▶ _目標_: 下のデータのうち、「Add NAK Energise Shampoo to wishlist」を含む行から「pyautogui.click(x=152, y=196)」を含む行までを、一字一句違えずにそのまま書き写すこと。

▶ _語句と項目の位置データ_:
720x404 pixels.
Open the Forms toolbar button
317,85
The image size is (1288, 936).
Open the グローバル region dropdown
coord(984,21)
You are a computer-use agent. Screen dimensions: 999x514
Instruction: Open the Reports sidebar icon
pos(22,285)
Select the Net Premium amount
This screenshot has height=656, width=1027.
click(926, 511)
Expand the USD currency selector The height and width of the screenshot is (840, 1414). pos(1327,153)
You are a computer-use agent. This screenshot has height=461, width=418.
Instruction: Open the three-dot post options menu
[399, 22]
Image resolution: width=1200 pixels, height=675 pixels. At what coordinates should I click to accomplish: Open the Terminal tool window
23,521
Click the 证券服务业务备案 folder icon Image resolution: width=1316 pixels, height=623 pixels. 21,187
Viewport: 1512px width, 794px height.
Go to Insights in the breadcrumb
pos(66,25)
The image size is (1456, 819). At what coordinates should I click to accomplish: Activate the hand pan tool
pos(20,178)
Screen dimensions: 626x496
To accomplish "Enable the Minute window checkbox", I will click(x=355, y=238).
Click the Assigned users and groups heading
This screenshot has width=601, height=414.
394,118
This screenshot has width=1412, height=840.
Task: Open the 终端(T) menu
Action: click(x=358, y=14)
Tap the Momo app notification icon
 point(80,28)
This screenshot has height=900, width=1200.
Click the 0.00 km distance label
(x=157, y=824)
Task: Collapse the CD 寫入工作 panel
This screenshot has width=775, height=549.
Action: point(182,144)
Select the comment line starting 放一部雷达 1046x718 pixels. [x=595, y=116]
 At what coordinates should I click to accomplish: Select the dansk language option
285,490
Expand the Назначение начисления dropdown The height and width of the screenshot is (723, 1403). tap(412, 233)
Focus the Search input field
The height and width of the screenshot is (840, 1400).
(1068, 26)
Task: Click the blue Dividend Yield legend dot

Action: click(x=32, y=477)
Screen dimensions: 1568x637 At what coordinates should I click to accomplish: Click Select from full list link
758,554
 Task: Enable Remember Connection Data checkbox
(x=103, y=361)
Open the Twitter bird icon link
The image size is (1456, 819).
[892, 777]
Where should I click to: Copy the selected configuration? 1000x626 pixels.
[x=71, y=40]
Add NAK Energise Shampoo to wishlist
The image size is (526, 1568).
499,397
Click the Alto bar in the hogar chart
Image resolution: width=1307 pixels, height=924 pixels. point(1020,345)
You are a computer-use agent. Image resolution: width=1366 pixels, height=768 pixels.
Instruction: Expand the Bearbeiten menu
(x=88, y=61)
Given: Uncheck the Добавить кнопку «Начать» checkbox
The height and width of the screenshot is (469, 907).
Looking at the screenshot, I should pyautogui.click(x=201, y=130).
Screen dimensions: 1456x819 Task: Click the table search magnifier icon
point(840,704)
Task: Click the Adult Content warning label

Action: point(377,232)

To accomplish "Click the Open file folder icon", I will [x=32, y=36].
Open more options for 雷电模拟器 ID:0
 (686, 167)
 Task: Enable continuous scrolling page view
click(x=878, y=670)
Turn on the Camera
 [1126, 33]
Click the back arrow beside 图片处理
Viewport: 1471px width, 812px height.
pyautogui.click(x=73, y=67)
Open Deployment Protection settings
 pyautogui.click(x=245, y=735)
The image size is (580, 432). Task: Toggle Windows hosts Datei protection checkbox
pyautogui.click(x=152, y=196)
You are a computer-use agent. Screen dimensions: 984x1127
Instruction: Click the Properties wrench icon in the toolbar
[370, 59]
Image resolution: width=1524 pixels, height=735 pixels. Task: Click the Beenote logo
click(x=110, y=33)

▶ _完成した解答_:
Add NAK Energise Shampoo to wishlist
The image size is (526, 1568).
499,397
Click the Alto bar in the hogar chart
Image resolution: width=1307 pixels, height=924 pixels. point(1020,345)
You are a computer-use agent. Image resolution: width=1366 pixels, height=768 pixels.
Instruction: Expand the Bearbeiten menu
(x=88, y=61)
Given: Uncheck the Добавить кнопку «Начать» checkbox
The height and width of the screenshot is (469, 907).
Looking at the screenshot, I should pyautogui.click(x=201, y=130).
Screen dimensions: 1456x819 Task: Click the table search magnifier icon
point(840,704)
Task: Click the Adult Content warning label

Action: point(377,232)

To accomplish "Click the Open file folder icon", I will [x=32, y=36].
Open more options for 雷电模拟器 ID:0
 (686, 167)
 Task: Enable continuous scrolling page view
click(x=878, y=670)
Turn on the Camera
 [1126, 33]
Click the back arrow beside 图片处理
Viewport: 1471px width, 812px height.
pyautogui.click(x=73, y=67)
Open Deployment Protection settings
 pyautogui.click(x=245, y=735)
The image size is (580, 432). Task: Toggle Windows hosts Datei protection checkbox
pyautogui.click(x=152, y=196)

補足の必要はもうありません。